Express the lines of the records from the line with "You are a computer-use agent. 1024x528" to the line with "Action: click(x=824, y=97)", both included, as a JSON list of strings with one string per line, leaving out blank lines.

··· Exercise inputs ···

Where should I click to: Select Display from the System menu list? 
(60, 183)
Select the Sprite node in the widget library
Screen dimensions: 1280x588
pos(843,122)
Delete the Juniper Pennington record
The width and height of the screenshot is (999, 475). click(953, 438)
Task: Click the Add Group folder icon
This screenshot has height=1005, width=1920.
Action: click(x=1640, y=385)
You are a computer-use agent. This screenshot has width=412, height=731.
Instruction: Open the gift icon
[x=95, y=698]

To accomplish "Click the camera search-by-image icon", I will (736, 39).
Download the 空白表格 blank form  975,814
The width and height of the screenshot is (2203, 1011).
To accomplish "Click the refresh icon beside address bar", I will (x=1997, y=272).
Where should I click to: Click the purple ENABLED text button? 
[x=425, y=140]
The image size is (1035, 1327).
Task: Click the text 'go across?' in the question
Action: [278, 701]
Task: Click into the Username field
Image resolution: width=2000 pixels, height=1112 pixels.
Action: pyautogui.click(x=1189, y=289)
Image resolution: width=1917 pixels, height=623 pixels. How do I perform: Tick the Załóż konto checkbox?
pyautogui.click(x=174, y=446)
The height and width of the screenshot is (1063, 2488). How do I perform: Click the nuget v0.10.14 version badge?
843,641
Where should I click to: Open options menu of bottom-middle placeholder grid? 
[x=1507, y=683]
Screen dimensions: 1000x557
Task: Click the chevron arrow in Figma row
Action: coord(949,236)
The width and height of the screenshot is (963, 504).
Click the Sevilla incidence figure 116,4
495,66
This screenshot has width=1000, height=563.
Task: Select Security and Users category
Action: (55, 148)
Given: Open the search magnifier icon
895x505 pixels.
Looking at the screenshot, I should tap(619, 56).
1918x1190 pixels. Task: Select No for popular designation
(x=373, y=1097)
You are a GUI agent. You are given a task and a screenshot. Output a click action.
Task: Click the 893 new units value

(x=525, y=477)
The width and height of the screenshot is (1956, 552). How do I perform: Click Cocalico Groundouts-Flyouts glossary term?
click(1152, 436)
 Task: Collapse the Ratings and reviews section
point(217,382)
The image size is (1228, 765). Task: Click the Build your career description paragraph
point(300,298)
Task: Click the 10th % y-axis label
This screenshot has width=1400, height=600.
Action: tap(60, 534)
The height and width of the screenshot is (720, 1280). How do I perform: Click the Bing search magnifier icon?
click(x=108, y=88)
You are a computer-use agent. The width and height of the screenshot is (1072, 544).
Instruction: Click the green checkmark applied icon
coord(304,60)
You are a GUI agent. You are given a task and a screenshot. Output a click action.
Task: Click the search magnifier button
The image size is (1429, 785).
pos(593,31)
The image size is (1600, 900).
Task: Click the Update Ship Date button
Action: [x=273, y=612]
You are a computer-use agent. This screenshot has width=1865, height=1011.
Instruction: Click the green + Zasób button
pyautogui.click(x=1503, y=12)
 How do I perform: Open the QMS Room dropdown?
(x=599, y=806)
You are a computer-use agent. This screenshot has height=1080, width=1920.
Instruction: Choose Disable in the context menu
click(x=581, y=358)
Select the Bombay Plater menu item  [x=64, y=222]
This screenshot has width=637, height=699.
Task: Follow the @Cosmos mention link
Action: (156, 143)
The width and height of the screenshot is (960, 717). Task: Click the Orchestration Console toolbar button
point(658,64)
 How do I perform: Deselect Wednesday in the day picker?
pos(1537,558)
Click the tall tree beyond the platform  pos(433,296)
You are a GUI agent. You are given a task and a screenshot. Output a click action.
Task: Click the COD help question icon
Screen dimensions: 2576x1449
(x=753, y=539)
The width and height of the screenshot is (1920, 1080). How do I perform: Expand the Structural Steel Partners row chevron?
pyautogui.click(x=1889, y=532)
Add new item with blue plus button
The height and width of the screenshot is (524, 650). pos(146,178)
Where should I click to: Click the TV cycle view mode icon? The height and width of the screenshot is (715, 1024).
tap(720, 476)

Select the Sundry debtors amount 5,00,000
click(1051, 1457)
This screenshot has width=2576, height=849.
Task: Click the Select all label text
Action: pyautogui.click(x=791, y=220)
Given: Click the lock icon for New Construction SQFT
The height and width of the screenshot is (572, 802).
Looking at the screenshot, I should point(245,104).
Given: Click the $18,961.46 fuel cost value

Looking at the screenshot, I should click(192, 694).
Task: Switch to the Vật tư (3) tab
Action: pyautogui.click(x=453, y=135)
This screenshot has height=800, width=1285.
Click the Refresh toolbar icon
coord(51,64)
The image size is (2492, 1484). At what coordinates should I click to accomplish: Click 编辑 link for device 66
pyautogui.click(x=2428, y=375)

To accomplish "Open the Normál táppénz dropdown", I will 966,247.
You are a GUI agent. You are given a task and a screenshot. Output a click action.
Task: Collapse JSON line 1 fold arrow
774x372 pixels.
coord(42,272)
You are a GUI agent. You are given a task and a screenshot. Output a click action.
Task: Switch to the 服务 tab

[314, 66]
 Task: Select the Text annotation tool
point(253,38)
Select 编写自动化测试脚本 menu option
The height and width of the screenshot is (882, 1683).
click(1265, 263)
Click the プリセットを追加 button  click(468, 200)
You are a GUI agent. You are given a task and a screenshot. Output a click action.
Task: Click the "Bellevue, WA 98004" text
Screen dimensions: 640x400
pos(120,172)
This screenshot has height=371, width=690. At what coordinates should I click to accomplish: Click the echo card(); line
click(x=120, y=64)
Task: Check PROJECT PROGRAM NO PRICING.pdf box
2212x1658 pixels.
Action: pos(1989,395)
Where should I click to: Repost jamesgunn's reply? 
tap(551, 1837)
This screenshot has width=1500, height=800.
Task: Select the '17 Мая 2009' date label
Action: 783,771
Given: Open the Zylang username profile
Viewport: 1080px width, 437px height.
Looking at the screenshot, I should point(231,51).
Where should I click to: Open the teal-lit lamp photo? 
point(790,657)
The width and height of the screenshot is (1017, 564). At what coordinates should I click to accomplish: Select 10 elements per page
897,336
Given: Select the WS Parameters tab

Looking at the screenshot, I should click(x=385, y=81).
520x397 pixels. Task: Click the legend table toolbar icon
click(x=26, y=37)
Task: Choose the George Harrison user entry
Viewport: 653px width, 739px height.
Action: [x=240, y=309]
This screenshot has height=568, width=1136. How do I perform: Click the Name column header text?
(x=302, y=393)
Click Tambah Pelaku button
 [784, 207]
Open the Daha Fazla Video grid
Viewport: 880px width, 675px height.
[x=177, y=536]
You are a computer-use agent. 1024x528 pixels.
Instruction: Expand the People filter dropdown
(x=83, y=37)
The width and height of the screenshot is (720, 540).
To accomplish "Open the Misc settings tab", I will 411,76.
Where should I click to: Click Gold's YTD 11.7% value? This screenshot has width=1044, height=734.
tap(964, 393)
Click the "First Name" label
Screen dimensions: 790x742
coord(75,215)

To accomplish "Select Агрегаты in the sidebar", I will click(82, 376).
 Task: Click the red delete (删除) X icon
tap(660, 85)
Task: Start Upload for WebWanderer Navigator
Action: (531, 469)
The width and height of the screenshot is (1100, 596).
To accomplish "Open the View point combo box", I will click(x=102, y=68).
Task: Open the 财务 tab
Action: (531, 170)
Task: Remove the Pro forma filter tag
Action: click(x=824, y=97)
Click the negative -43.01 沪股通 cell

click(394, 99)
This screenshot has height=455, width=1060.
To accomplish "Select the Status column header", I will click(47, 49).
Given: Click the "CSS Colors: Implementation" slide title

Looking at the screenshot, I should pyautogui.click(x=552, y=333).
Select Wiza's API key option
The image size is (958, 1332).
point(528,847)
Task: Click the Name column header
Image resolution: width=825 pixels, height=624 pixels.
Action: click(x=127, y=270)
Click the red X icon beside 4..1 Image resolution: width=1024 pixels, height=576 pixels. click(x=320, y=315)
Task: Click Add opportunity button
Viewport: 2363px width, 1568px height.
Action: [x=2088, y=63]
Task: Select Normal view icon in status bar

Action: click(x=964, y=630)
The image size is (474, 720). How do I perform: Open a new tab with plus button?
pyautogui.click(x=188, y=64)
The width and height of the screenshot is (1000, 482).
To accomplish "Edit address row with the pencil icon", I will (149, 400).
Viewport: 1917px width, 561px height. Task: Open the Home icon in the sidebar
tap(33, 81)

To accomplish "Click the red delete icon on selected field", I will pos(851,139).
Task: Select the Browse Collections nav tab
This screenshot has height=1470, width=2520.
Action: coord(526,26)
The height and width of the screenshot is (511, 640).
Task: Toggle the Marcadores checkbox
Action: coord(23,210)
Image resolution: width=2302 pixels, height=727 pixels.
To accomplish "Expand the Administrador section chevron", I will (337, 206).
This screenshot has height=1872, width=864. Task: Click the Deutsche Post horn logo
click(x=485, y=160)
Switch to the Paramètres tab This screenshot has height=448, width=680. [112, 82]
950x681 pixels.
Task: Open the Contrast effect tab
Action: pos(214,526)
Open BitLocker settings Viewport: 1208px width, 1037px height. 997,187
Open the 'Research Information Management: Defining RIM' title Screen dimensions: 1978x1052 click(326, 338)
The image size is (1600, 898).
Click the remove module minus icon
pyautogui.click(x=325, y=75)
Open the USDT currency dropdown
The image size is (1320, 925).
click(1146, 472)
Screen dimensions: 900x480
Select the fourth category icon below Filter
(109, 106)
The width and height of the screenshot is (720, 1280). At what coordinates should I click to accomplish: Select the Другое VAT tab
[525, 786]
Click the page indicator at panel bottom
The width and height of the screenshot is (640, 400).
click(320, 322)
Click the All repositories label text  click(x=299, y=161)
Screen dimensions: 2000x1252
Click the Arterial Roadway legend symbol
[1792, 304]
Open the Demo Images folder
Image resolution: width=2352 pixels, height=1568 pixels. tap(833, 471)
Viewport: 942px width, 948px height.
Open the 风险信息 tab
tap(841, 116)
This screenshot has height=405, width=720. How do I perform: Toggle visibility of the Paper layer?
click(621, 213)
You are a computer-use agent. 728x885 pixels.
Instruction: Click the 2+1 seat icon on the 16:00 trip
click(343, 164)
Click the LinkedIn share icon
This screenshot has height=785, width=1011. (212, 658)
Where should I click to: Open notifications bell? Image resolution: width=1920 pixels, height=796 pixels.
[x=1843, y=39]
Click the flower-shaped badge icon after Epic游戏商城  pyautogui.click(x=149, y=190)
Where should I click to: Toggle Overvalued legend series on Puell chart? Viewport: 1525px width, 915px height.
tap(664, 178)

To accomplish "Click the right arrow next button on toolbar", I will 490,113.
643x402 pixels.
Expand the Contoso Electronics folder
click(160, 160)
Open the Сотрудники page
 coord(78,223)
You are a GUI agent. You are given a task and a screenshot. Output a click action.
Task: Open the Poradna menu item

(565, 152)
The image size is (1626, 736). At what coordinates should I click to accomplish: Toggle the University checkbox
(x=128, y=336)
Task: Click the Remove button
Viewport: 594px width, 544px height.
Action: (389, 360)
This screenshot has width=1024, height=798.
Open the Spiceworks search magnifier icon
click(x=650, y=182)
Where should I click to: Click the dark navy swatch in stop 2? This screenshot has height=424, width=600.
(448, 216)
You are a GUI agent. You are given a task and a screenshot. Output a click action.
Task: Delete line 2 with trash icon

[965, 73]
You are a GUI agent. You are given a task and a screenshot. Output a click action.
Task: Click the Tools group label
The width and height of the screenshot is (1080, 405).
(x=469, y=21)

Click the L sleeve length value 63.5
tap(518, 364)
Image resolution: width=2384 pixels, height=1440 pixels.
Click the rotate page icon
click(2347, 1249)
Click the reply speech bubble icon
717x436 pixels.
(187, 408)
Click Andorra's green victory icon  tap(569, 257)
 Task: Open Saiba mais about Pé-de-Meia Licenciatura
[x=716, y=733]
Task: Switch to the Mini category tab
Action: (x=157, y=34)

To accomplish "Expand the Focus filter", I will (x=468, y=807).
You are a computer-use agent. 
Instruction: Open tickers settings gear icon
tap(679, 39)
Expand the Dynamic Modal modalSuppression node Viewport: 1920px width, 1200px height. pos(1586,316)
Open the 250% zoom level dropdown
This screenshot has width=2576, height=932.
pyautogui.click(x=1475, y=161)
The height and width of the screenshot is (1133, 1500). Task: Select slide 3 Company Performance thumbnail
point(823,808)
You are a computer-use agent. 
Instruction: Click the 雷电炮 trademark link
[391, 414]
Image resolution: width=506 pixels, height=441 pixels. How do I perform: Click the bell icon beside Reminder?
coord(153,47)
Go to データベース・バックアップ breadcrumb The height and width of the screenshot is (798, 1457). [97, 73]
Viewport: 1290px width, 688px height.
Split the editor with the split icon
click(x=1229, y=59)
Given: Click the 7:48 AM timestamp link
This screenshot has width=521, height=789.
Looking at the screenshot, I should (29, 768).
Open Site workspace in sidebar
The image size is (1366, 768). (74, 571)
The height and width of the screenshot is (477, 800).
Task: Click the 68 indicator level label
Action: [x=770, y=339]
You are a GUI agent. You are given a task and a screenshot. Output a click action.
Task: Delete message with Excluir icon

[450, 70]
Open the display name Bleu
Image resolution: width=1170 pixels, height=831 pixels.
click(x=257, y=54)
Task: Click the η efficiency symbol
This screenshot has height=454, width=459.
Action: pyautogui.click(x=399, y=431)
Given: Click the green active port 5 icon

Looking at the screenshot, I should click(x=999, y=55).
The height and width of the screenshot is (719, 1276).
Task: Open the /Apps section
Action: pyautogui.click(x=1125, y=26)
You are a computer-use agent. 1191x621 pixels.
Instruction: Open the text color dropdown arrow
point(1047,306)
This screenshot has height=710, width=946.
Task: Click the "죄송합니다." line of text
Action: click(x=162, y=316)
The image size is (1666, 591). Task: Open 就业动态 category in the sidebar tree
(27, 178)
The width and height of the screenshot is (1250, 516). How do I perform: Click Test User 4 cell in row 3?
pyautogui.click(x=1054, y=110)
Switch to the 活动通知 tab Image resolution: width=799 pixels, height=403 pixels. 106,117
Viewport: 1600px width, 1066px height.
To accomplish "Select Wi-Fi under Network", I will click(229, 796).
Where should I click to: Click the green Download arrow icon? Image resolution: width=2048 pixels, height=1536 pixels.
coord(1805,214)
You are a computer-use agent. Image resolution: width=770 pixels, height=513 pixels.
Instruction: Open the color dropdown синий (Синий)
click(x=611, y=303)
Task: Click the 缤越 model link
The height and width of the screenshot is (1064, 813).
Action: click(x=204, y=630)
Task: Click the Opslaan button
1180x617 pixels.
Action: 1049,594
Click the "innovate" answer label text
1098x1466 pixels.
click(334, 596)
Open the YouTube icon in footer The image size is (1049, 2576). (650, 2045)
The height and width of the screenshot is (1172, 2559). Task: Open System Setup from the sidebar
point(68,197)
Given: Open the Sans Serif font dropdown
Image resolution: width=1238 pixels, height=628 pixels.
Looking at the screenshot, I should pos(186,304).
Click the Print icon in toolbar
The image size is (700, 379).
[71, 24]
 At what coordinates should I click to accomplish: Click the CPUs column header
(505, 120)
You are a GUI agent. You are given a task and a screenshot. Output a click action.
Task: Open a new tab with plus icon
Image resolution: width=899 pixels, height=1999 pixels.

···

Written solution.
[
  "You are a computer-use agent. 1024x528 pixels.",
  "Instruction: Expand the People filter dropdown",
  "(x=83, y=37)",
  "The width and height of the screenshot is (720, 540).",
  "To accomplish \"Open the Misc settings tab\", I will 411,76.",
  "Where should I click to: Click Gold's YTD 11.7% value? This screenshot has width=1044, height=734.",
  "tap(964, 393)",
  "Click the \"First Name\" label",
  "Screen dimensions: 790x742",
  "coord(75,215)",
  "To accomplish \"Select Агрегаты in the sidebar\", I will click(82, 376).",
  " Task: Click the red delete (删除) X icon",
  "tap(660, 85)",
  "Task: Start Upload for WebWanderer Navigator",
  "Action: (531, 469)",
  "The width and height of the screenshot is (1100, 596).",
  "To accomplish \"Open the View point combo box\", I will click(x=102, y=68).",
  "Task: Open the 财务 tab",
  "Action: (531, 170)",
  "Task: Remove the Pro forma filter tag",
  "Action: click(x=824, y=97)"
]